É comum que a doença seja identificada em estágio avançado porque as pessoas não reconhecem os sintomas. Além de rouquidão, engasgo e falta de ar, outros sinais são perda de peso, falta de apetite, lesão na boca e linfonodos inchados.
Rouquidão que não passa em 48 horas é sinal de alerta. Marchetti dá o exemplo de uma pessoa que vai a um show e fica rouca depois de cantar e gritar: o sintoma dura de 24 a 48 horas.
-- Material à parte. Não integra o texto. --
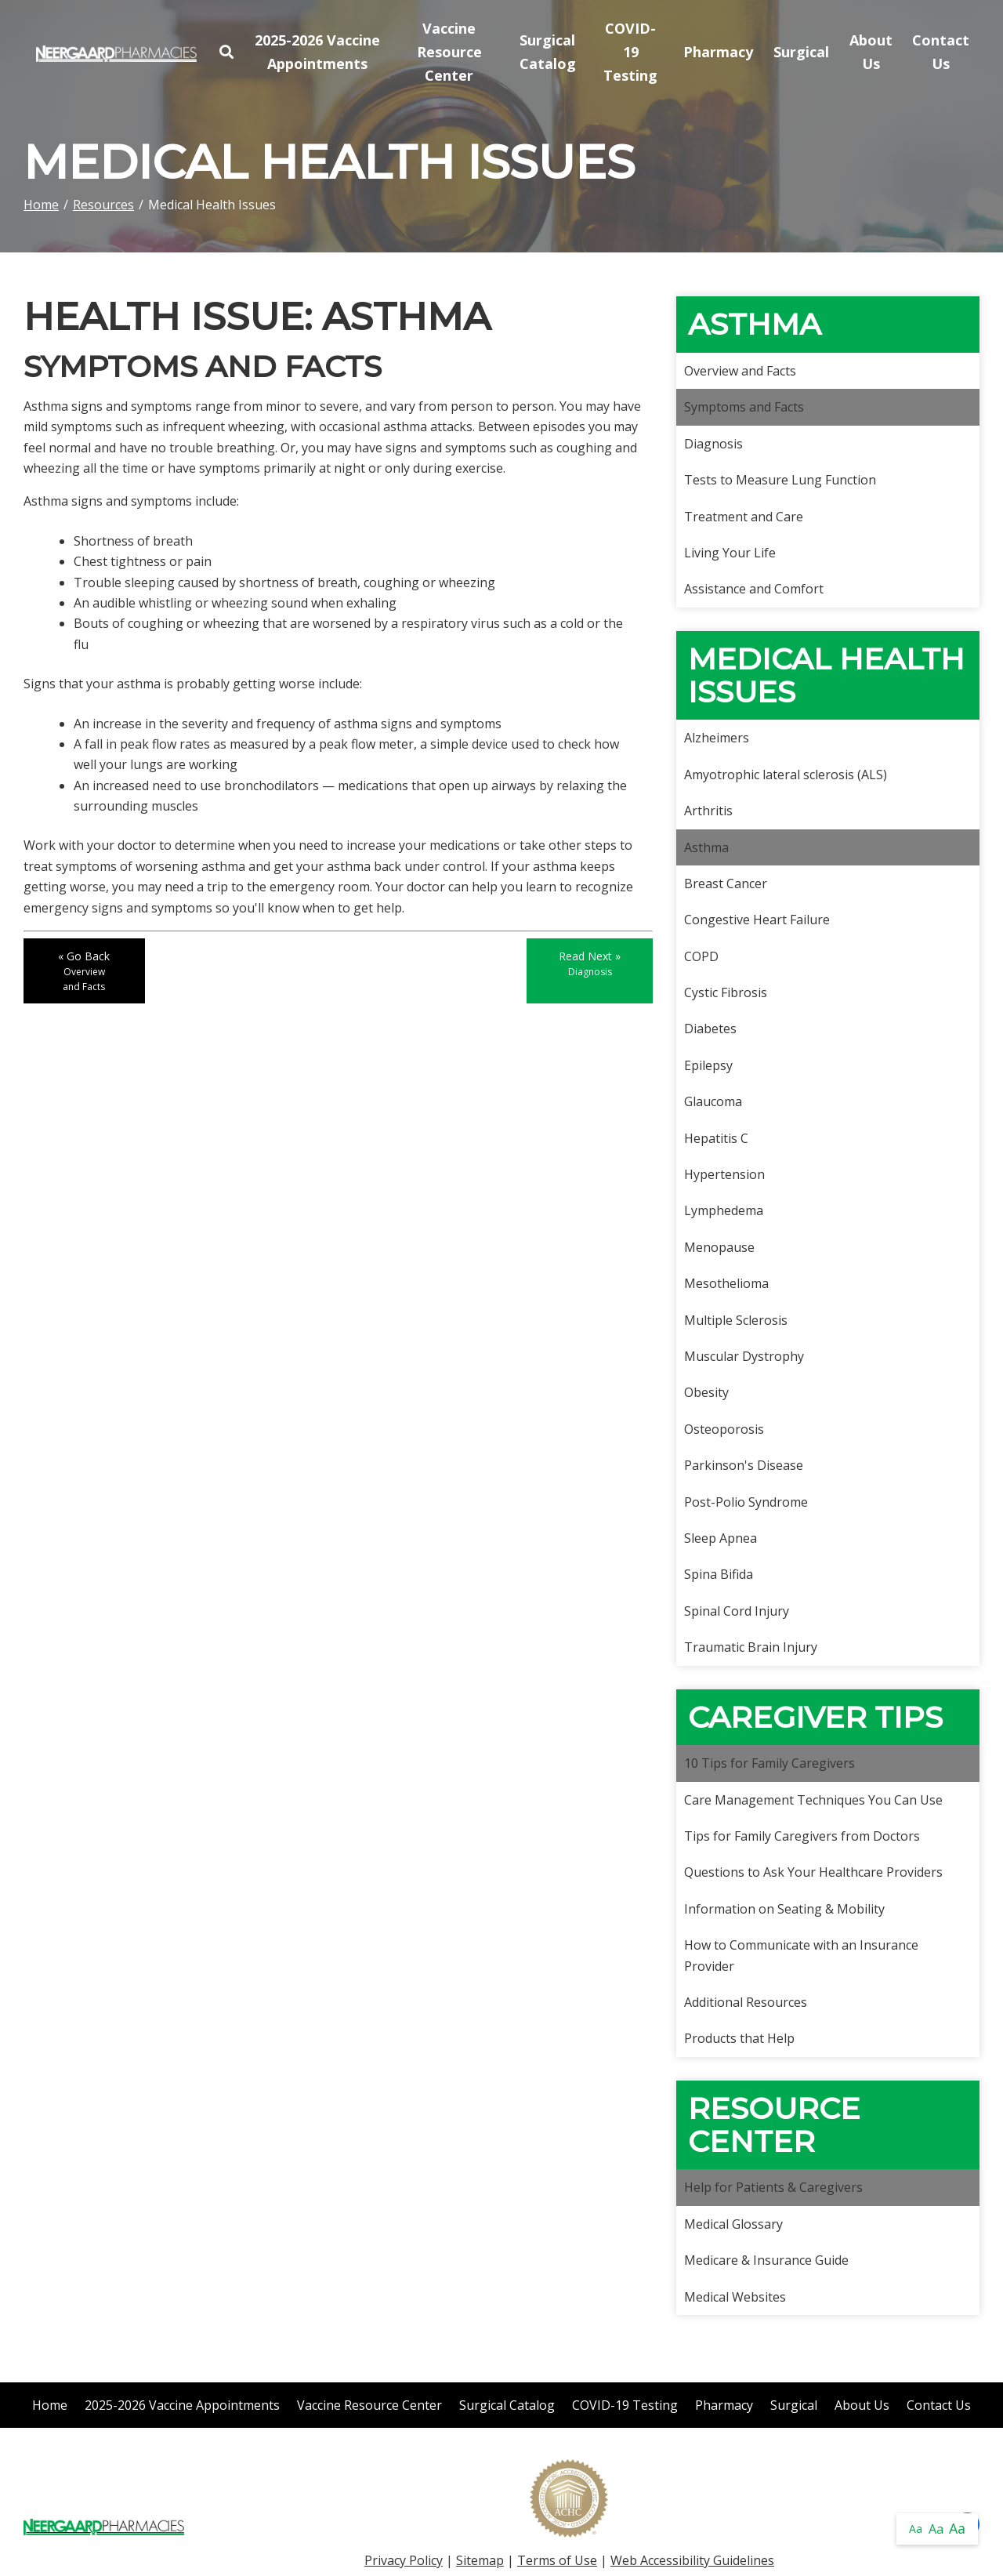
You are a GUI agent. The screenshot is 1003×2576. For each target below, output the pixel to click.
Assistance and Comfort (754, 588)
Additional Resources (745, 2002)
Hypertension (724, 1174)
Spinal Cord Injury (736, 1611)
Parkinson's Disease (743, 1465)
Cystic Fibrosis (725, 992)
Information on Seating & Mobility (784, 1908)
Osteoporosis (724, 1429)
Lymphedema (723, 1210)
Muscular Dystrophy (744, 1356)
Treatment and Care (743, 516)
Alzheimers (716, 737)
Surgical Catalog (548, 52)
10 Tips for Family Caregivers (769, 1763)
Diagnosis (713, 443)
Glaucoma (713, 1101)
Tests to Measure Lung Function (780, 479)
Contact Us (940, 52)
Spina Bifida (718, 1574)
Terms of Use (557, 2560)
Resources (103, 204)
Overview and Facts (740, 370)
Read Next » (590, 963)
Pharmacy (718, 51)
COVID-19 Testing (630, 51)
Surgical (801, 51)
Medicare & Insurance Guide (766, 2260)
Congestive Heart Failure (757, 919)
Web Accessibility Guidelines (692, 2560)
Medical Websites (735, 2297)
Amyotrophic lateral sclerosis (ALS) (785, 774)
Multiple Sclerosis (736, 1320)
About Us (871, 52)
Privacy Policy (403, 2560)
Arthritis (708, 810)
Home (41, 204)
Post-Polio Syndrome (746, 1502)
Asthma (706, 847)
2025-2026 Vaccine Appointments (317, 52)
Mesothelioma (726, 1283)
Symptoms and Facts (744, 406)
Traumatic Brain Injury (750, 1647)
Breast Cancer (725, 883)
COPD (701, 956)
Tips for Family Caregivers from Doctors (802, 1836)
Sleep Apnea (720, 1538)
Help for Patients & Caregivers (773, 2187)
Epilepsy (708, 1065)
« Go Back (84, 971)
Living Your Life (730, 552)
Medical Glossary (733, 2224)
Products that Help (739, 2038)
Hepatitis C (716, 1138)
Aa (915, 2528)
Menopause (719, 1247)
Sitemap (480, 2560)
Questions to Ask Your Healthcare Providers (813, 1872)
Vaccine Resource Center (449, 51)
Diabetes (710, 1028)
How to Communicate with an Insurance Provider (801, 1955)
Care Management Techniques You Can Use (813, 1800)
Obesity (706, 1392)
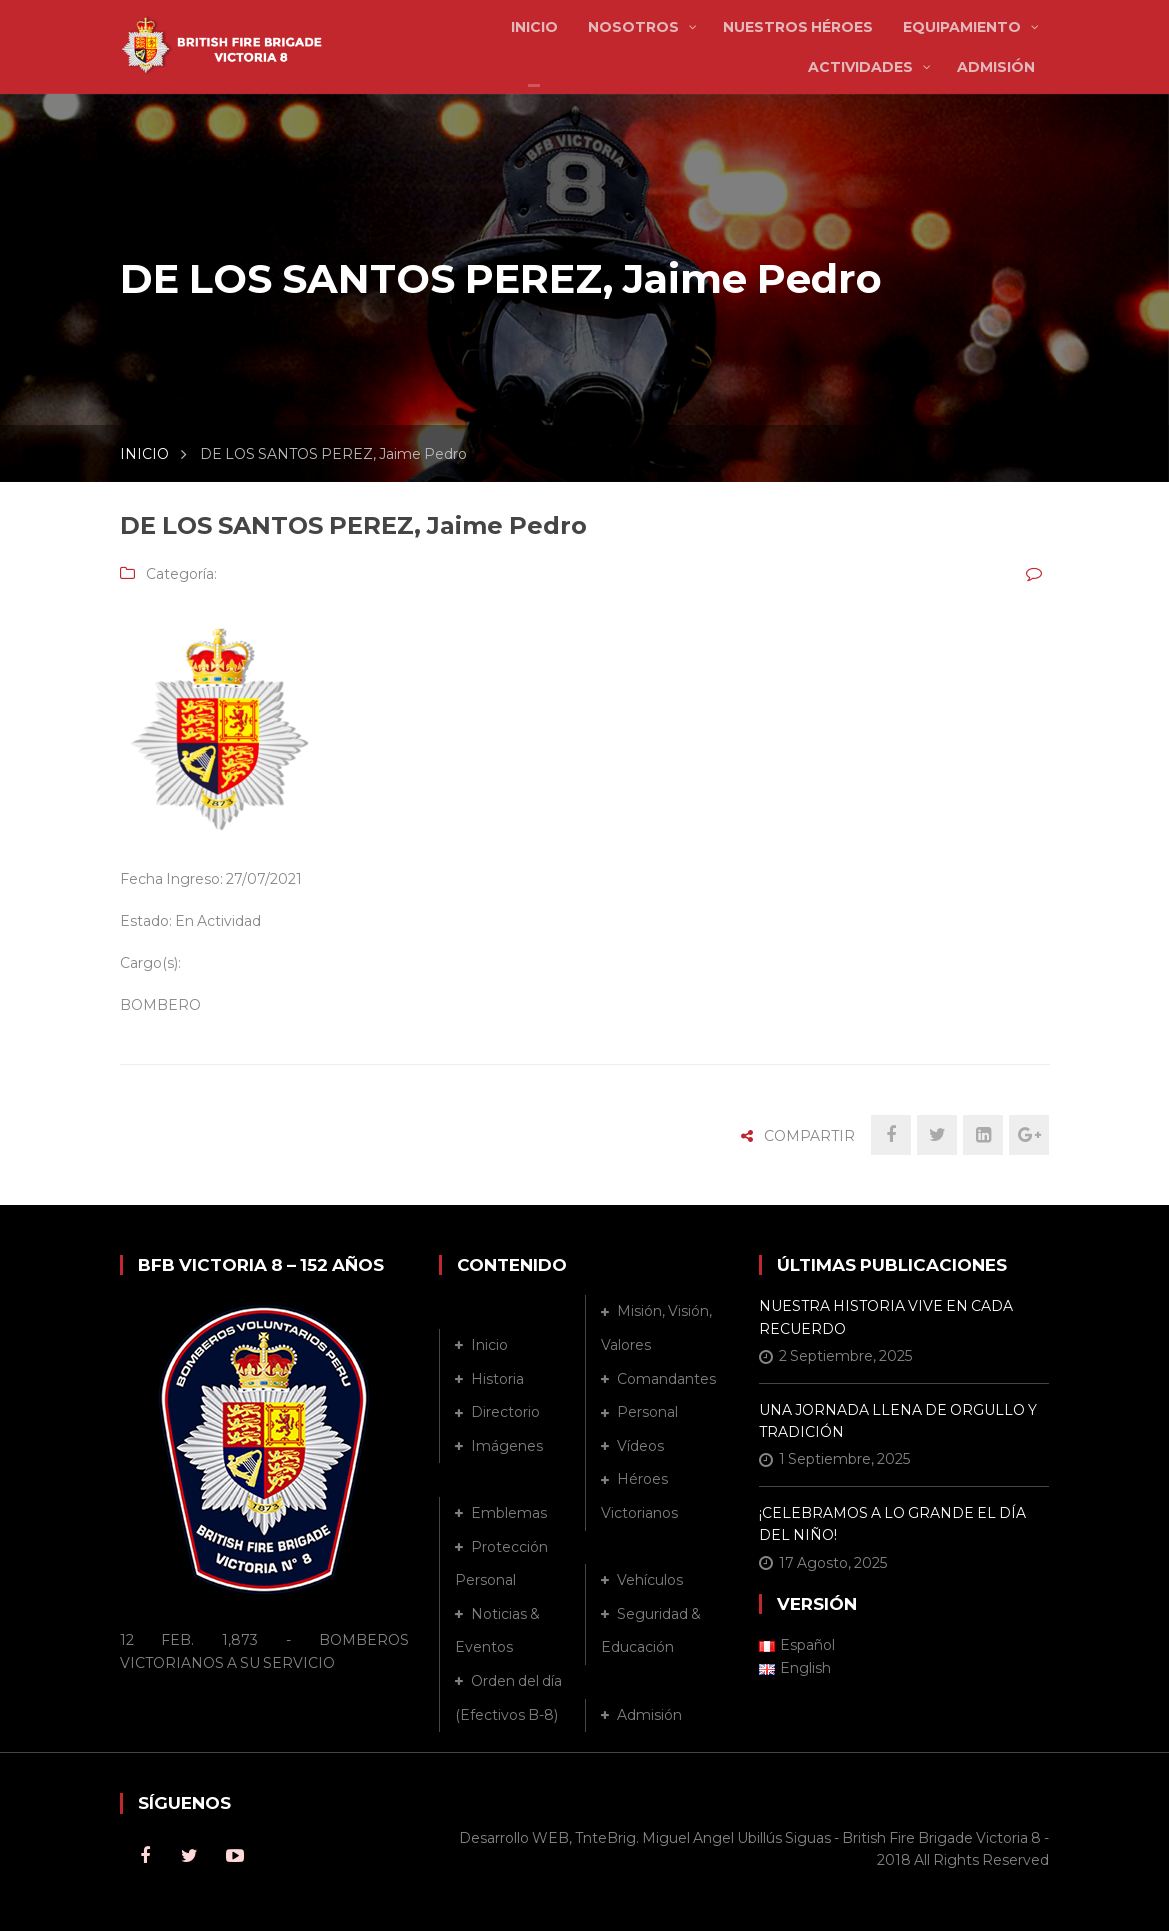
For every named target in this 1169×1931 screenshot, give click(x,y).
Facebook (145, 1856)
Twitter (190, 1856)
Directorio (505, 1412)
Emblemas (509, 1513)
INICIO (144, 454)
Quem tem contato com fumaça ou fuligem também pode sentir uma irritação por um ou dois dias. "Mas se não tem causa, fica rouco do nada, precisa investigar."
"O principal é ficar atento aos sintomas, tomar vacina contra HPV, pois reduz o risco de câncer, e cessação de etilismo e tabagismo, que vale até para evitar câncer de pulmão e bexiga", diz a médica.
Alternativas para falar
O tratamento do câncer geralmente envolve reabilitação da voz, que pode ser feita por três métodos:
- Laringe eletrônica: a pessoa usa um aparelho eletrônico portátil que, pressionado sobre a pele do pescoço ou da bochecha, emite uma onda sonora contínua. Essa vibração é transmitida para a cavidade oral e transformada em palavras conforme a pessoa usa língua, dentes e lábios para articular a fala.
- Prótese traqueoesofágica: método usado por Ricardo, trata-se de uma válvula colocada cirurgicamente na junção entre a traqueia e o esôfago, ligando as duas vias. Quando a pessoa quiser falar, ela tem de inspirar pelo traqueostoma e, em seguida, tampar o orifício com o dedo. O ar passar pela válvula, da traqueia para o esôfago, onde vibra para formar a voz pela articulação das palavras.
- Voz esofágica: é um método de produção de voz que não depende de cirurgia nem equipamento, mas de muito treinamento com fonoterapia (os outros dois métodos também precisam). O profissional de fonoaudiologia ensina técnicas para que a voz seja produzida a partir do esôfago, puxando o ar pela boca e devolvendo-o ao ambiente enquanto faz vibrar as paredes do esôfago, emitindo som.